Jorge Vantolrá

Personal information
- Full name: Jorge Humberto Vantolrá Rangel
- Date of birth: 16 November 1955 (age 69)
- Place of birth: Mexico City, Mexico
- Height: 1.71 m (5 ft 7 in)

Managerial career
- Years: Team
- 1997: Mexico U17
- 1999: Coyotes de Saltillo
- 2003–2004: Estudiantes de Altamira
- 2005: Delfines de Coatzacoalcos
- 2005: Santos Laguna
- 2006: Tigres Mochis
- 2007: Monarcas Morelia A
- 2009: Correcaminos UAT
- 2018: Atlético Saltillo Soccer

= Jorge Vantolrá =

Mexican football manager (born 1955)

Jorge Humberto Vantolrá Rangel (born 16 November 1955) is a Mexican football manager and current manager of Atlético Saltillo Soccer of Liga Premier de México.

==Career==
Vantolrá Rangel never played professional football. Vantolrá was born in the capital city of Mexico. Initially, he was an educational psychologist and in the years 1976–1991 he trained school teams in private institutions Instituto México and Universidad Iberoamericana. In 1984 he became the coach of the Club Universidad Nacional junior team and held this position for the next seven years, after which he became a member of the C.F. Monterrey junior team coaching staff. There he worked in 1991–1994 and 1997–1999, in the meantime being an advisor to the youth academy of the Tecos UAG club. In these teams he cooperated with leading trainers in Mexico - in Pumas and Monterrey with Miguel Mejía Barón, while in Tecos with Víctor Manuel Vucetich. In addition, in 1993 he was assistant to Ricardo Ferretti in the Mexican team B, who then took part in the CONCACAF Gold Cup, eventually triumphing in it. He also played the role of midfielder in the first representation of Mexico - Miguel Mejía Barón during successful elimination to the FIFA 1994 World Cup, but Bora Milutinović in qualifying for the 1998 FIFA World Cup, which the Mexicans also got.

In 1997, Vantolrá led the Mexican U-17 team at the World Championships in Egypt. There his players recorded a victory and two defeats, taking the penultimate place in the group stage and did not advance to the quarterfinals. Later he coached the second-team Coyotes de Saltillo, in 2003 he briefly dealt with the C.F. Pachuca juniors, and after a few months he took the post of the second-class Estudiantes de Santander. In the years 2004–2005 he worked in Delfines de Coatzacoalcos, also from the second league, but in the autumn games of Aperture 2005 for a few weeks he was the supervisor of the first-league Club Santos Laguna. During this time, he and his team from Torreón won and two defeats in three meetings.

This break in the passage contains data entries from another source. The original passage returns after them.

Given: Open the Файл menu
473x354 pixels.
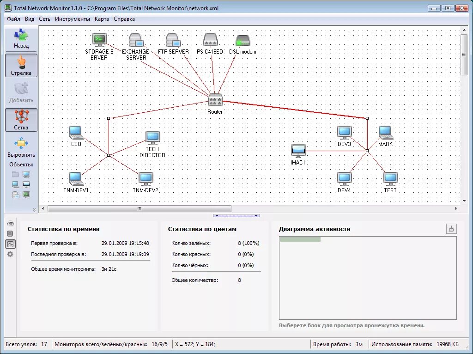Looking at the screenshot, I should pyautogui.click(x=14, y=19).
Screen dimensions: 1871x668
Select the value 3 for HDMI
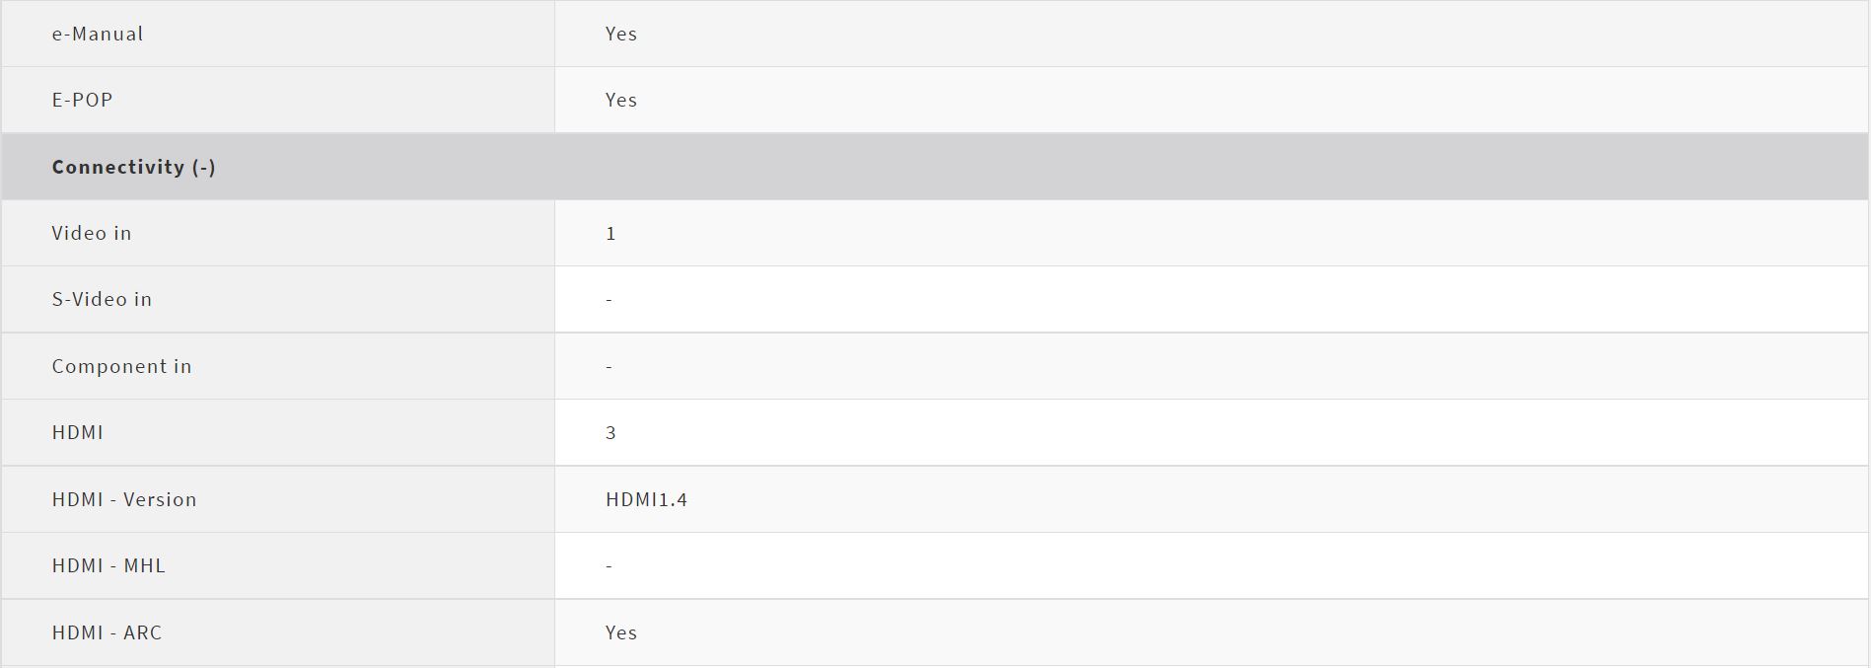611,433
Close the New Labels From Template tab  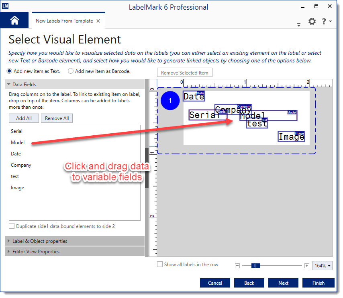coord(98,21)
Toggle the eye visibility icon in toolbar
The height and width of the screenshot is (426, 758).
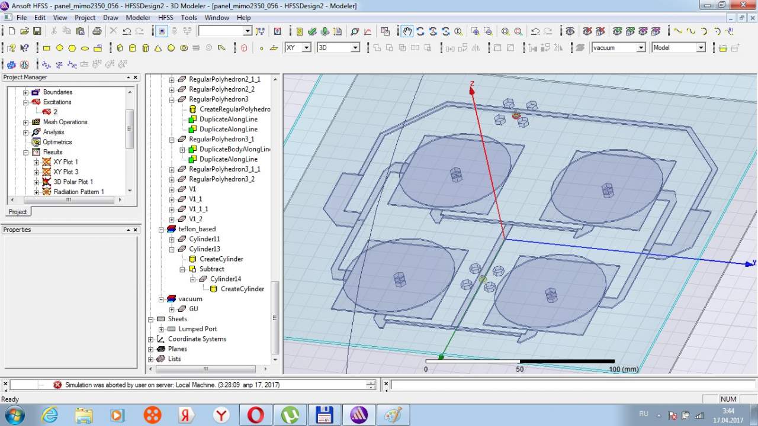pos(570,31)
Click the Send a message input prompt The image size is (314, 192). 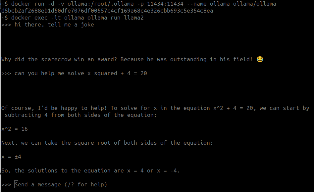pos(61,184)
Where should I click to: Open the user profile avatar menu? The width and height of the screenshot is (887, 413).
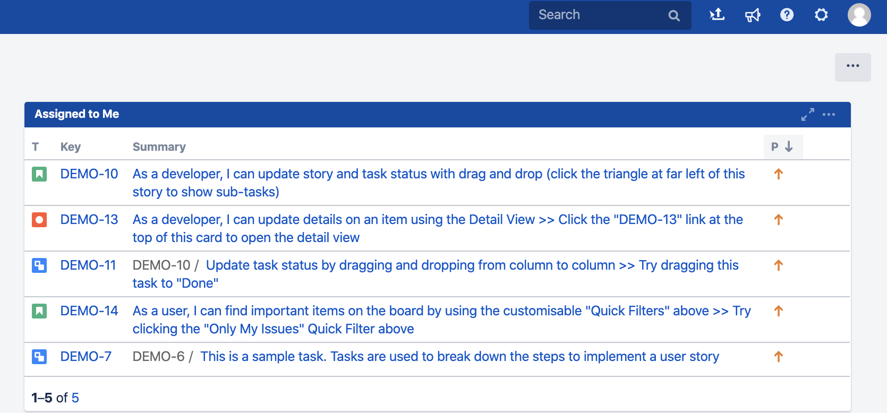pyautogui.click(x=859, y=15)

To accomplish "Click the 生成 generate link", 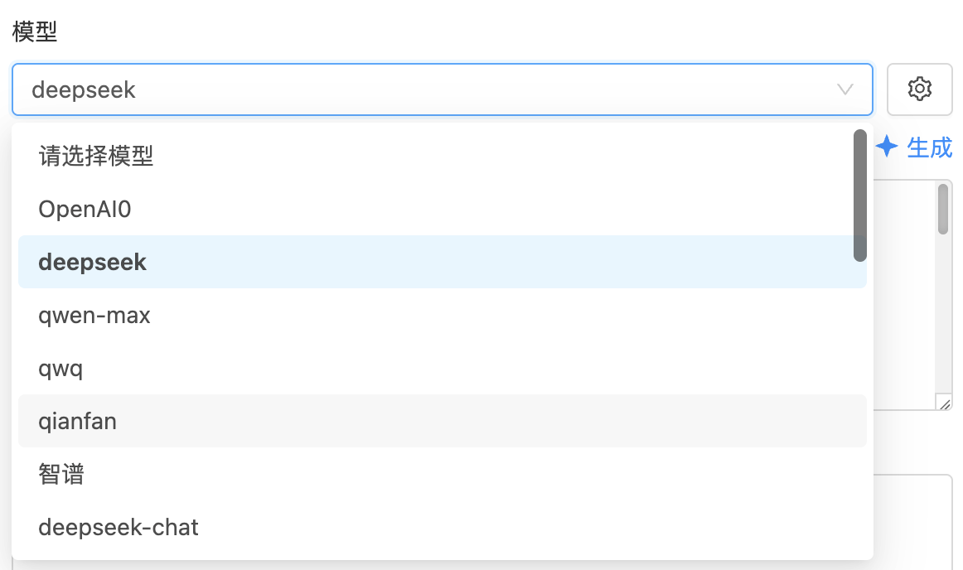I will coord(929,147).
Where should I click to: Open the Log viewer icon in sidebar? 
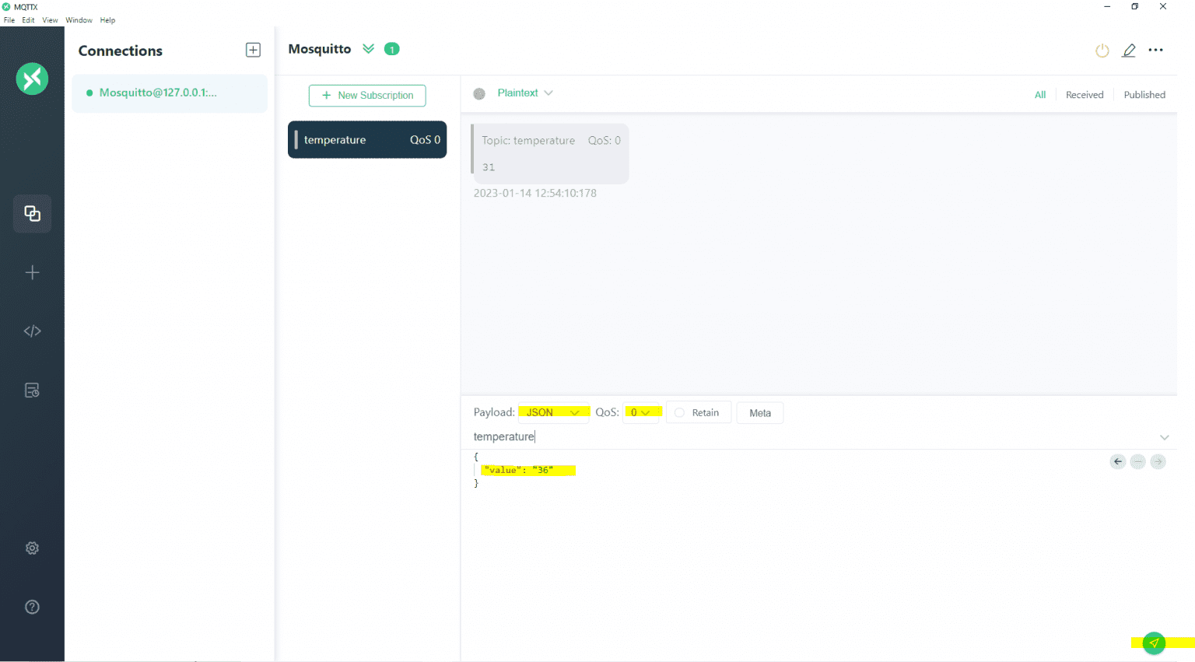tap(32, 390)
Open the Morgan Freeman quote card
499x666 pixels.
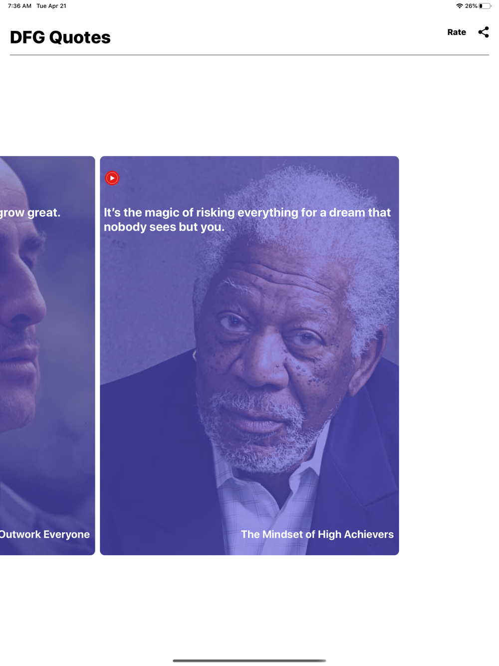pyautogui.click(x=250, y=355)
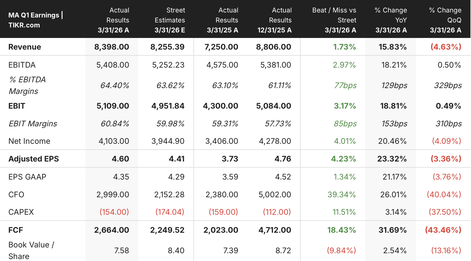Select the Adjusted EPS street estimate 4.41
Screen dimensions: 471x261
tap(176, 159)
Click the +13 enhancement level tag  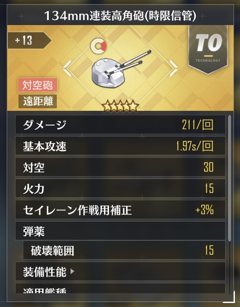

In the autumn of 2006, Vantolrá coached a second-class branch of Tigres UANL called Tigres Mochis, but in 2007–1009 he was a training instructor and juniors of the Monarcas Morelia team. During the autumn season, Apertura 2009 became the guardian of the second division team Correcaminos UAT, but he left the post after two wins and four defeats, including the function of junior coach of this club from the city of Ciudad Victoria, which he served for the next three years. In December 2012, he returned to Pumas UNAM, this time as the director of the football club academy.